Lweji · 20/08/2021 11:27

Any area that doesn't have many people is a potential risk. Will you avoid all of them?

I'd just pay more attention to my surroundings (a good idea wherever you walk, anyway) and keep going.

Remember that the likelihood of sexual assault from strangers is much lower than from men we know.

QOD · 20/08/2021 11:27

As an aside to this, I am so paranoid about dog theft (have a tiny chi) that on an ex cop friends advice, I have a small tin of deep heat in my dog walking bag ... pepper spray obvs is illegal but ya know, sore knees and all that ... theory being I can spray in a human OR dog attackers eyes if I wanted to ...
I live closeish to that por PCSO Julia who was murdered in Kent recently, it's very scary isn't it. I don't go anywhere as secluded as that alone now.

ChainJane · 20/08/2021 11:27

I wouldn't worry about it. You're not suddenly "safe" because you walk somewhere different. You might get attacked in the forest, you might get attacked in the street, you might get attacked at home - the point is, nowhere is safe. You should always be ready to defend yourself from an attacker wherever you are or whoever you are with (lots of women are attacked by people they know).

QOD · 20/08/2021 11:28

darn it @apalledandshocked i typed too much and too slow lol

FoxgloveSummers · 20/08/2021 11:31

This is why violence against women should be considered a hate crime, it spreads fear throughout the affected population and inhibits our daily activities. At some level I’m sure many attackers intend to get at all/any women.

IfNot · 20/08/2021 11:31

While you are more likely to be murdered by someone you know, I agree with the PP who said that she and all her friends have had horrible experiences with strangers, and that is true for me too. Every woman I knew when young had multiple accounts of being stalked/ flashed at/ assaulted. In my teens I lived near a park where there were multiple rapes. Eventually they caught him (in the act so it was definitely him) but then there were more rapes- a copycat psycho had obviously thought it was a good hunting ground. It’s really sad, I love walking in quiet places by myself, but I do sometimes wish I could carry a gun..Maybe you could find some other women locally who would like to walk with you OP ?

GreyhoundG1rl · 20/08/2021 11:34

Any area that doesn't have many people is a potential risk. Will you avoid all of them?
But most places have more people than the middle of a forest, even if most of the people are indoors rather than on the street.

IfNot · 20/08/2021 11:34

I mean, yeah, you could get attached in the street, but when I was attacked in the street by a stranger I screamed bloody murder, and as there were houses all around, he ran off. There are also more likely to be cars and other people around in a street. Forests/ secluded places attract weirdos, they just do.

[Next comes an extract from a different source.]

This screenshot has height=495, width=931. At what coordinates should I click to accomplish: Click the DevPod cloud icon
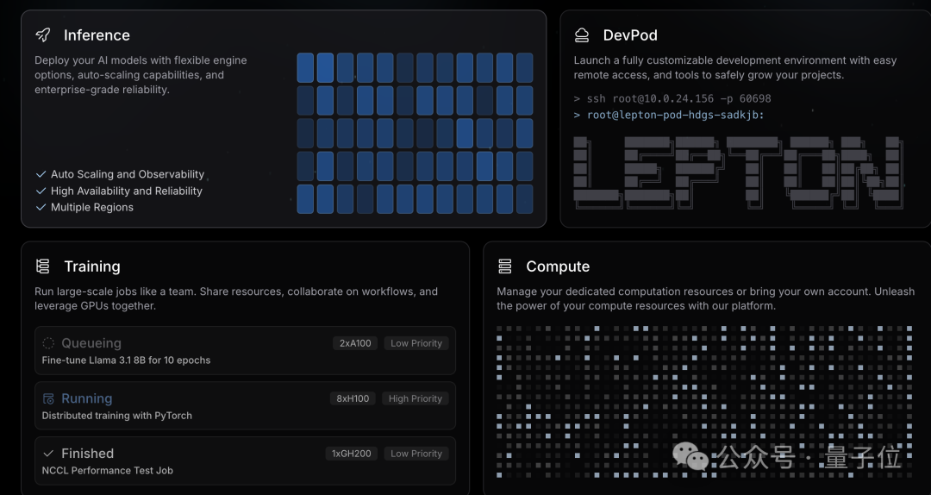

Warmduscher · 20/08/2021 11:47

[quote JustGiveMeGin]@Warmduscher hard hearted or not, I stand by it. Make alternative arrangements to get there if needs be but don't involve my family pet.
As I said, it could cause offence if someone randomly asks to borrow a dog and they get told no! Especially as it's the go to suggestion on here at the moment, its seems a more reasonable request than it actually is.
Other dog owners obviously may feel differently but I did want to make the point as lots of posters on this thread made the suggestion.[/quote]
I understand why you wouldn’t want your own dog to be loaned to someone else and I think it’s fair enough to state that.

It was more that you were so dismissive of the OP’s understandable anxieties about how her usual route had suddenly become more unsafe by saying she should work around it. There was no need to be so lacking in empathy.

TheMamaYo · 20/08/2021 11:54

Get yourself a personal alarm, and always keep it ready when walking through there. They are loud, and very useful for situations like this.